Blaming women for sexual harassment
The biggest lie patriarchy has managed to make people believe is that it is always the woman’s fault.
Remarking on PTI’s rallies, Orya Maqbool Jan said on national television that, “If women come out of the house, then rape is inevitable.”
When Orya was questioned as to how women will participate in democracy and the political process otherwise, he concluded: “What are men for?”
It is considered natural that since men and women have different physiques, they must have different gender roles. Women are expected to repeat these shameful roles over generations, so much so, that people forget that these roles were created and start accepting them as something entirely natural.
In Pakistan, this narrative is sustained by misconceptions about religion and culture.
Also read: Unequal spaces
If women are not seen as being part of the political process, if they are not seen at political rallies, if they are not heading ministries, if they are not handling the law, the judiciary and the executive, then, women will always be perceived as an insignificant part of the country’s democratic process and politics — despite being half the population.
Redefining gender roles
The PTI has descended even further down the slippery slope of earlier barring women from voting to now barring women from attending rallies.
Patriarchy has successfully convinced Pakistanis that women belong inside the house, thus barred from being full citizens.
The problem is not that Annie Khan went to PTI’s jalsa, the problem is that not enough women went.
The history of women’s suffrage is the surest testament to a history of struggle.

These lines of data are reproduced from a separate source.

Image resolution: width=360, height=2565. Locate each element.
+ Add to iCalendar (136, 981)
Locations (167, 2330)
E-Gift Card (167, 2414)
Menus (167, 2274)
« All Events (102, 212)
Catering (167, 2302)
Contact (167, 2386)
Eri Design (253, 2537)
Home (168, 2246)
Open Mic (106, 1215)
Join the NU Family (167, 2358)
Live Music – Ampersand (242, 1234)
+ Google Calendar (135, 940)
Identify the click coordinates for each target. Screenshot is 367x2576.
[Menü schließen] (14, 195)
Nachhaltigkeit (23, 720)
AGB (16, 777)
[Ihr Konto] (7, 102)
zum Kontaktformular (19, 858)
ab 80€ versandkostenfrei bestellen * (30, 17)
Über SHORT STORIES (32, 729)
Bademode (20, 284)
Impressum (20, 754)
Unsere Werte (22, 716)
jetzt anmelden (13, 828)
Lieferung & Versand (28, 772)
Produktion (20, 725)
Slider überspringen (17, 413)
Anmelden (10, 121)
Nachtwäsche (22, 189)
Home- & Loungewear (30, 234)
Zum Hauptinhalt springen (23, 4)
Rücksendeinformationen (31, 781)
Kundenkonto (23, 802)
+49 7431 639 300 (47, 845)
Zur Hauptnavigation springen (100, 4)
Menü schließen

Our streets and rallies will not be safe when women are not occupying them, but they will be when a lot of women are occupying them.
As a man, I am conscious that I am a benefactor of male privilege, hence I need to ensure that I don't unconsciously perpetuate the same power structures that I oppose, something Imran Khan should be more conscious of as well.
When a woman seeks to redefine her 'prescribed' role, it is an act of remarkable courage — it is time to listen to these women, not shame them.